Davey v. Pepperidge Farms, Inc.

Decision Date06 May 1980
Citation180 Conn. 469,429 A.2d 943
CourtConnecticut Supreme Court
PartiesPierre DAVEY v. PEPPERIDGE FARMS, INC. et al.

Robert R. Sheldon, Bridgeport, with whom, on the brief, was T. Paul Tremont, Bridgeport, for appellant (plaintiff).

William F. Gallagher, New Haven, with whom were Elizabeth A. Dorsey, Branford, and, on the brief, John R. McGrail, New Haven, for appellee (defendant Leroy A. Spinner).

Before COTTER, C. J., and LOISELLE, BOGDANSKI, PETERS and FRANCIS X. HENNESSY, JJ.

BOGDANSKI, Justice.

On December 19, 1975, the plaintiff brought an action in negligence against Pepperidge Farms, Inc., Harry Maring, Jr., Inc., the Connecticut Light and Power Company, Dico-Side-O-Matic Hoist Company and Leroy A. Spinner. On August 8, 1979, the trial court granted the defendant Spinner's motion for summary judgment. From that judgment, the plaintiff has appealed.

The uncontested facts are as follows: On March 8, 1974, the plaintiff was instructed by his employer, the Milford Concrete Company, to deliver eight concrete blocks to the premises of the defendant Pepperidge Farms. In making the delivery the plaintiff used a flatbed truck which was equipped with a hydraulic hoist. In order to operate the hoist, the truck's engine had to be running. The actual movement of the hoist, however, was controlled either by means of switches from the truck bed or by hand-held switches attached to a twenty foot cable.

In the course of unloading the concrete blocks, the hydraulic hoist became stuck in an upright position. The plaintiff telephoned his employer and asked for assistance. The employer immediately dispatched the defendant Spinner, a mechanic and fellow employee, to the site. Spinner checked the hoist and decided that the truck and hoist had to be returned to the Milford plant for repairs. To do so, however, required that the hoist be swung around to the right.

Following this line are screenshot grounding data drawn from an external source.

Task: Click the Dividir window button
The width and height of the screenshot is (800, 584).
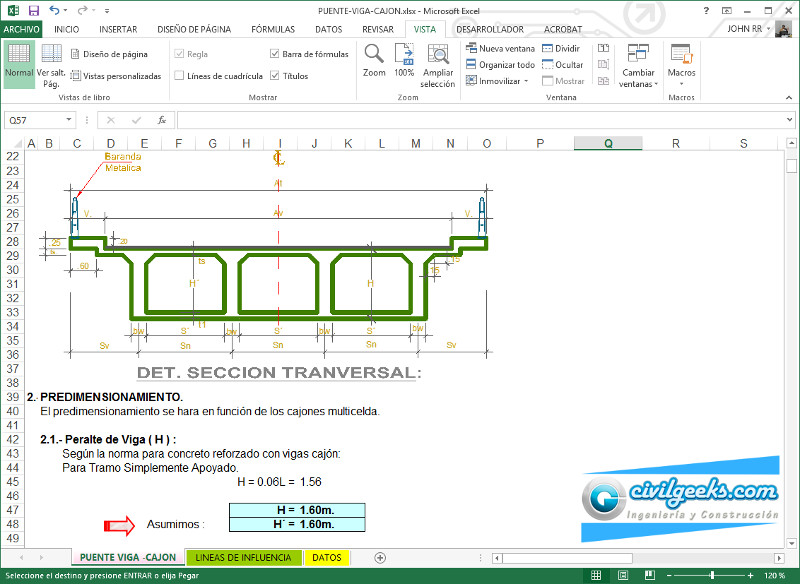Action: [561, 48]
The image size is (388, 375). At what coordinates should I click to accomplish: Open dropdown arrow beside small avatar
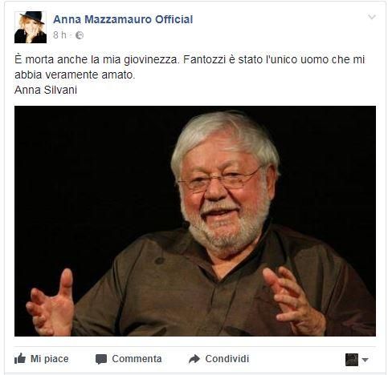point(365,360)
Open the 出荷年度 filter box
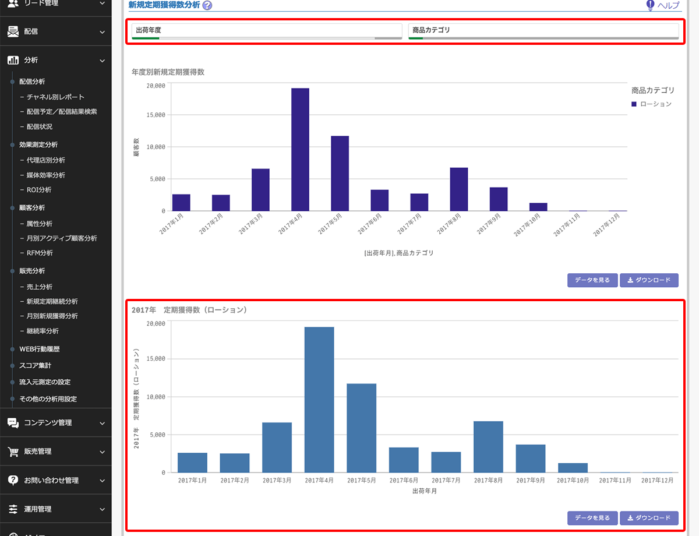The height and width of the screenshot is (536, 699). click(267, 30)
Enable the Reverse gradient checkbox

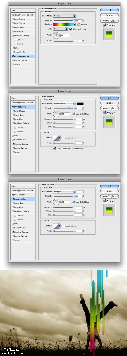pos(79,25)
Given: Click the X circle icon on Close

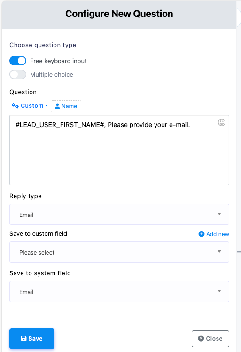Looking at the screenshot, I should (x=201, y=338).
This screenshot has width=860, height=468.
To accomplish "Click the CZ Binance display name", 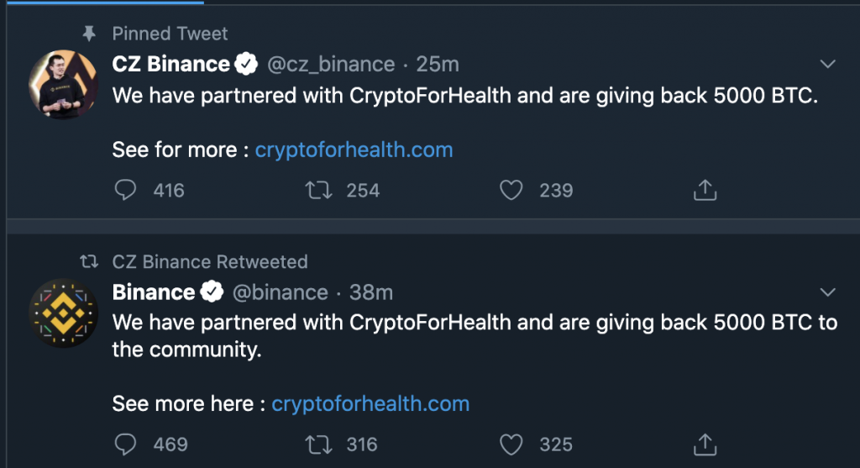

At this point the defendant Spinner was standing on the truck bed facing the rear of the truck and was manipulating the hydraulic controls. The plaintiff was standing on the ground, to the rear of the driver's side of the vehicle, facing Spinner, and holding the remote control switch. Spinner directed the plaintiff to "(b)oom (the hoist) right." The plaintiff then pressed the toggle switch thereby causing the hoist to strike high tension wires. As a result the plaintiff sustained severe injuries.

The trial court took note of the fact that where an employee is injured by the negligence of a fellow employee, the sole remedy is under the Workmen's Compensation Act; General Statutes §§ 31-275 through 31-355; except where the negligence is in the operation of a motor vehicle as defined in § 14-1 of the General Statutes. The court then concluded that since the defendant Spinner did not fall within the statutory definition of "operator," the plaintiff's action against him was thereby precluded. The trial court further found that there was no genuine issue as to any material fact which would preclude summary judgment. On appeal, the plaintiff challenges the validity of the court's conclusions.

Section 31-293a of the Workmen's Compensation Act provides in relevant part: "If an employee ... has a right to benefits ... on account of injury ... caused by the negligence or wrong of a fellow employee, such right shall be the exclusive remedy of such injured employee except for negligence in the operation of a motor vehicle as defined in section 14-1 ...." (Emphasis added.)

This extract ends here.